Re: Optimising poll(2)

Richard Gooch (rgooch@atnf.CSIRO.AU)
Sat, 23 Aug 1997 23:04:09 +1000


Martin von Loewis writes:
> > What I propose would change the way polling is done in the kernel,
> > which of course involves a fair bit of work, but is hopefully worth
> > it. The basic idea is to define a new field (called, say,
> > "poll_events") inside the "struct file" structure which contains a
> > poll event mask, just like what you get back from poll(). It would be
> > the responsibility of each driver to add bits like POLLIN when data is
> > available for reading and POLLOUT when data can be written without
> > blocking, and of course all the other defined bits.
>
> This sounds like a reasonable idea, and I like it much more than your
> original poll2(2) proposal.

I still maintain that a poll2() syscall along the lines of what I
suggested is worthwile. As my timing tests have indicated, we can
bring down the zero-timeout cost of poll(2) to under 1 millisecond on
a Pentium 100 for 1021 descriptors. Without poll2(2) the application
*still* has to scan the entire list, which would take over 230
microseconds (1021 descriptors). This is around one third of the time
now taken for poll(2), which is becomming even harder to ignore.
The point to poll2(2) is that the kernel has already *done* the work:
why not make use of it?

I don't understand what it is about poll2(2) that you dislike: just
the idea of another syscall? Because it's not POSIX? Something else?
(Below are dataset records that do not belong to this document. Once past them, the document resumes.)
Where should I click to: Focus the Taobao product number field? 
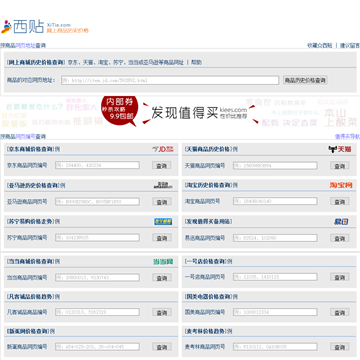(x=275, y=201)
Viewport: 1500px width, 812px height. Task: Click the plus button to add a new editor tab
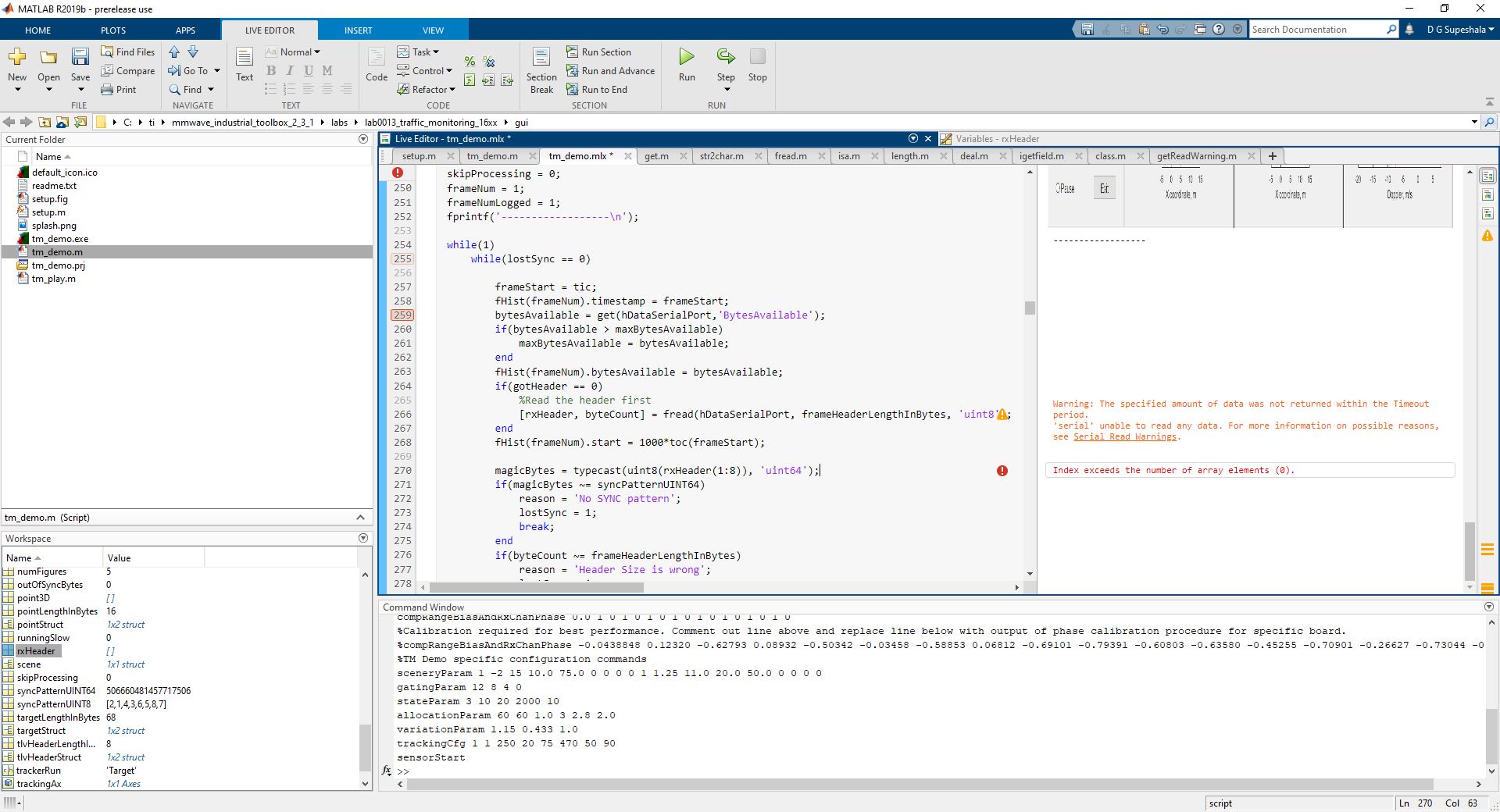(x=1272, y=156)
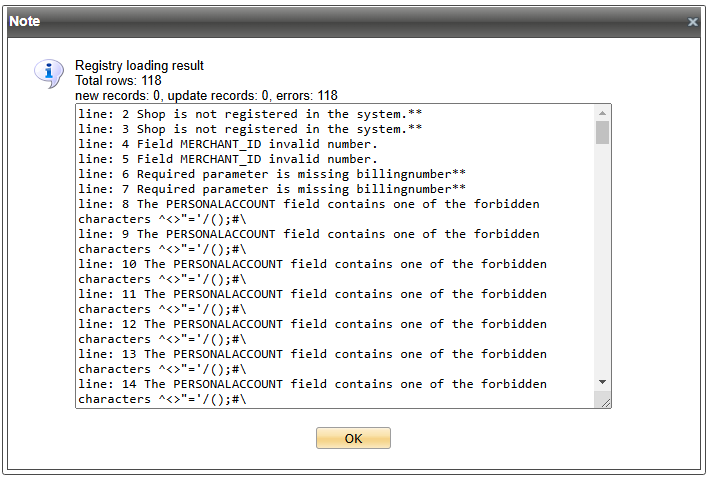Image resolution: width=707 pixels, height=478 pixels.
Task: Click line 7 missing billingnumber message
Action: coord(272,189)
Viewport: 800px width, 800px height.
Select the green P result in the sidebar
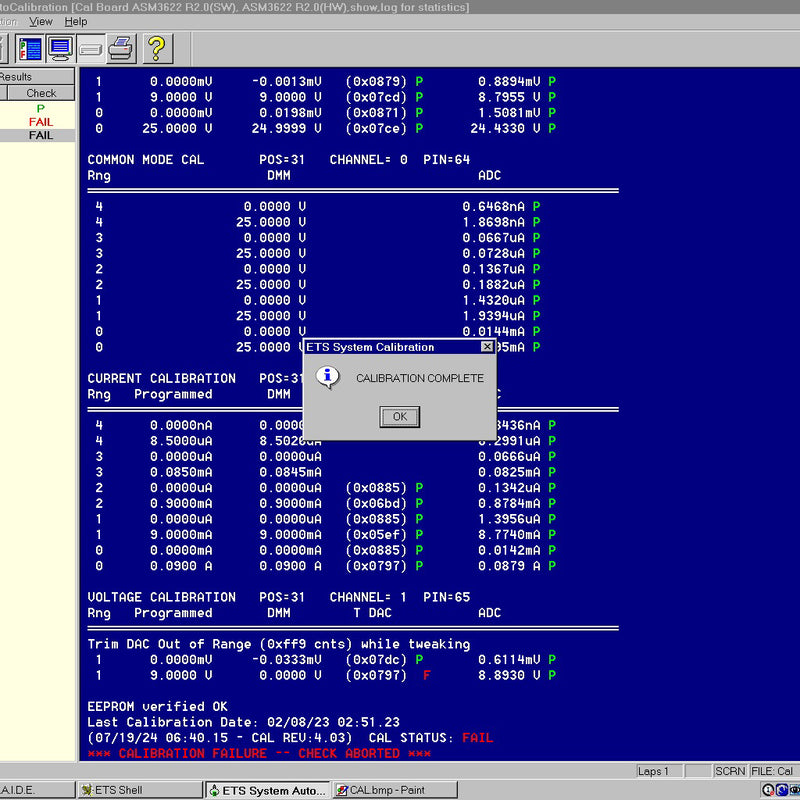(x=40, y=108)
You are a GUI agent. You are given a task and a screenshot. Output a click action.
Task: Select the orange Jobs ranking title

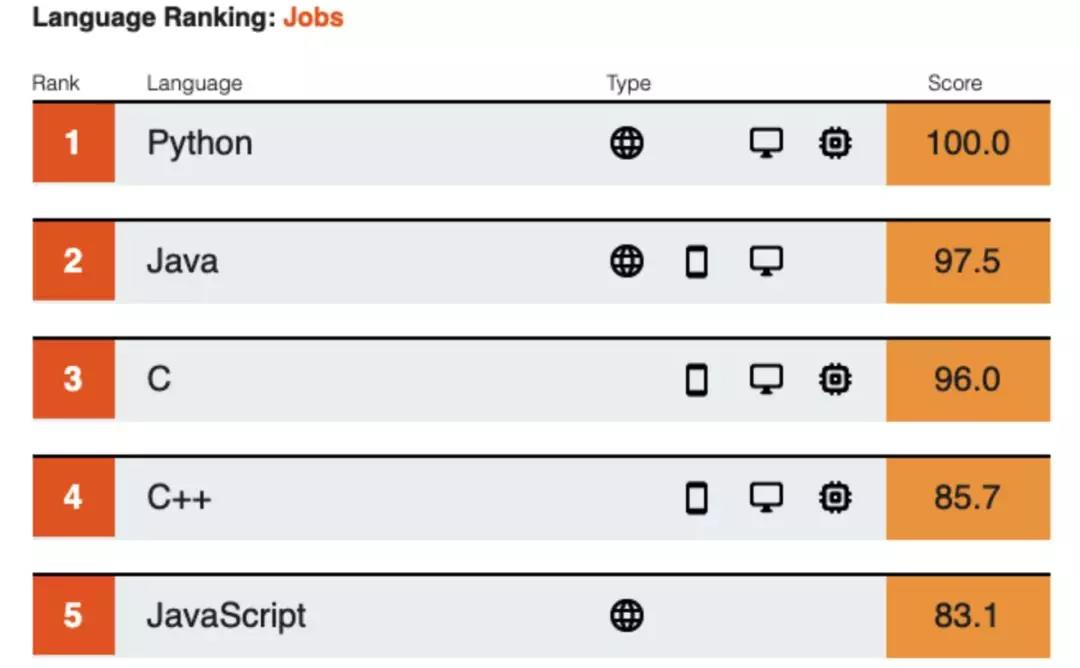(x=313, y=18)
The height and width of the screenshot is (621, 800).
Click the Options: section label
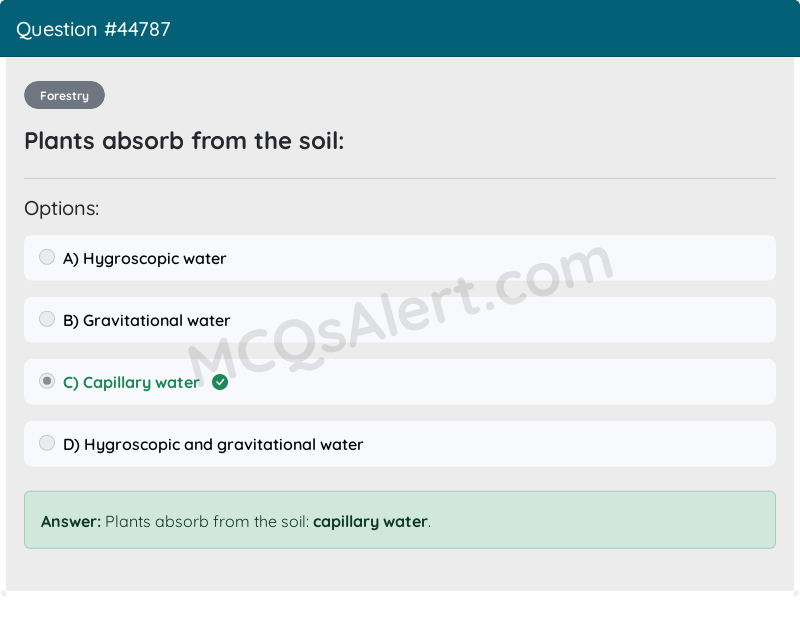(62, 208)
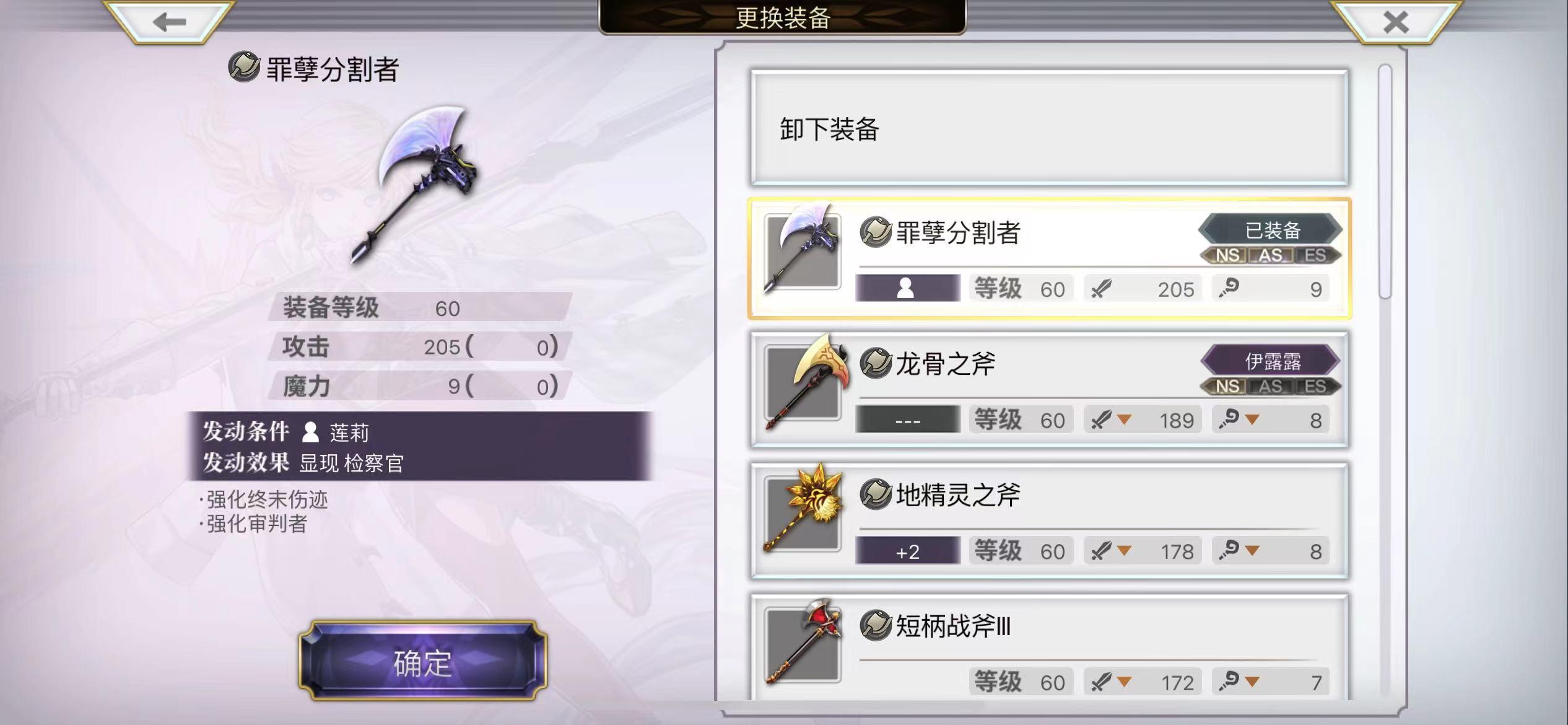Go back with the left arrow button
The height and width of the screenshot is (725, 1568).
tap(169, 22)
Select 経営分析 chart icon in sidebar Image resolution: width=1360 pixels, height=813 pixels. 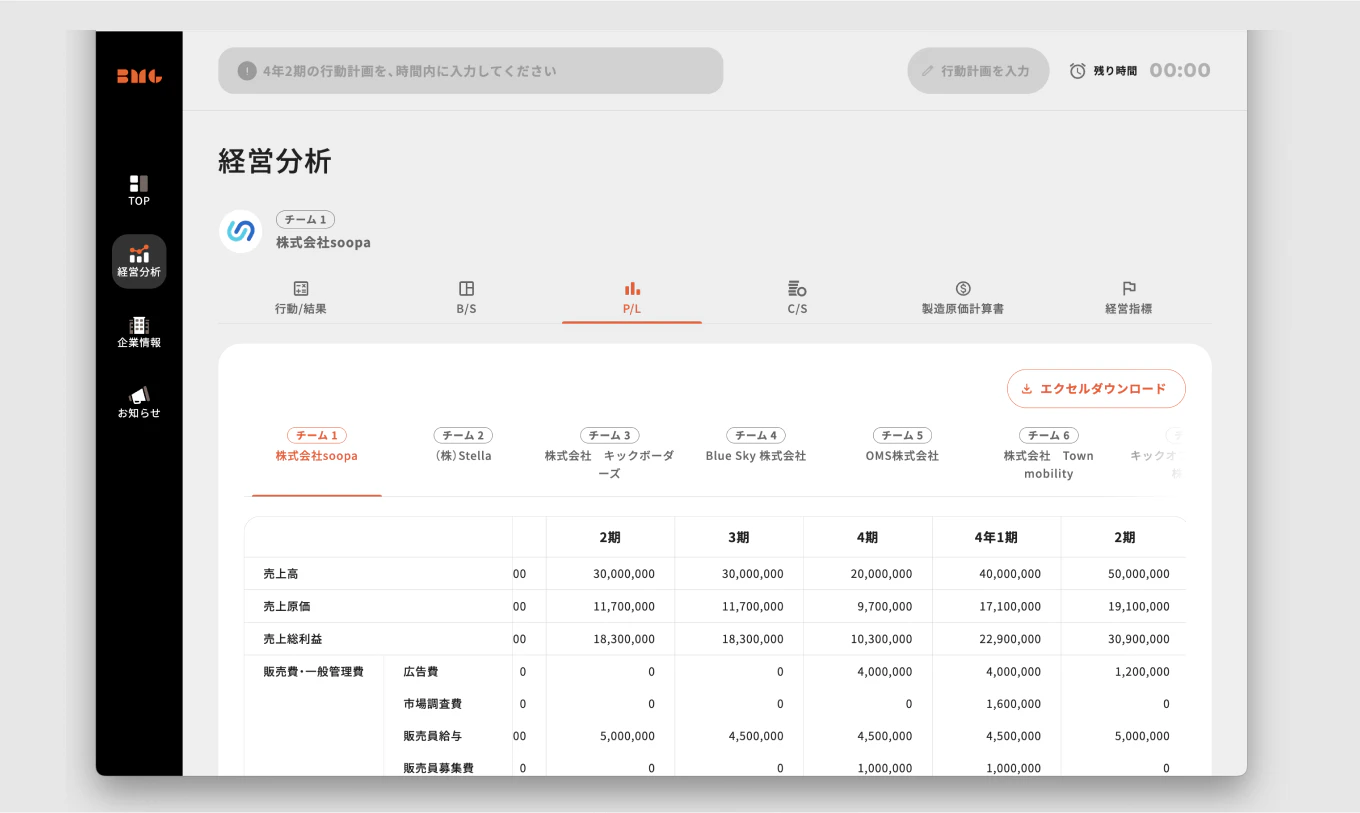(x=139, y=254)
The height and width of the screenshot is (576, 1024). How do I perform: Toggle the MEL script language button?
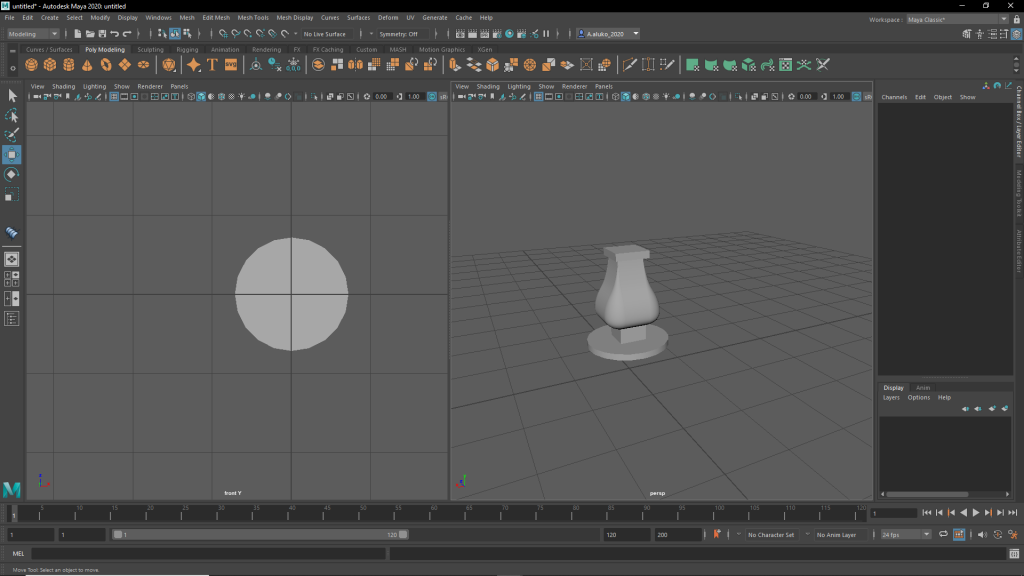coord(18,554)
> As you noticed, it might require a lot of changes. That could
> be reduced if you add a flag to struct file that tells whether the
> underlying driver supports synchronizing the field at all. Then you
> could go through the files and see whether you can trust this field,
> and call the poll operation otherwise.

Yes, I had thought of this. If this were to be done, we would
definately want to ease the transition. I haven't looked yet at how
file structures are allocated: we would have to make sure the flag
would always be initialised. If there is a single function which
allocates them, great. Otherwise some care will need to be taken.
I first wanted to see what people thought about the general idea.

> With this interface, you could then implement that improved polling
> for the most interesting case: TCP sockets. If you get a significant
> speed-up on this, other driver authors could consider following your
> interface.

I think 850 microseconds for 1021 descriptors, down from 4 900 and
2 900 microseconds is pretty significant :-)

Regards,

Richard....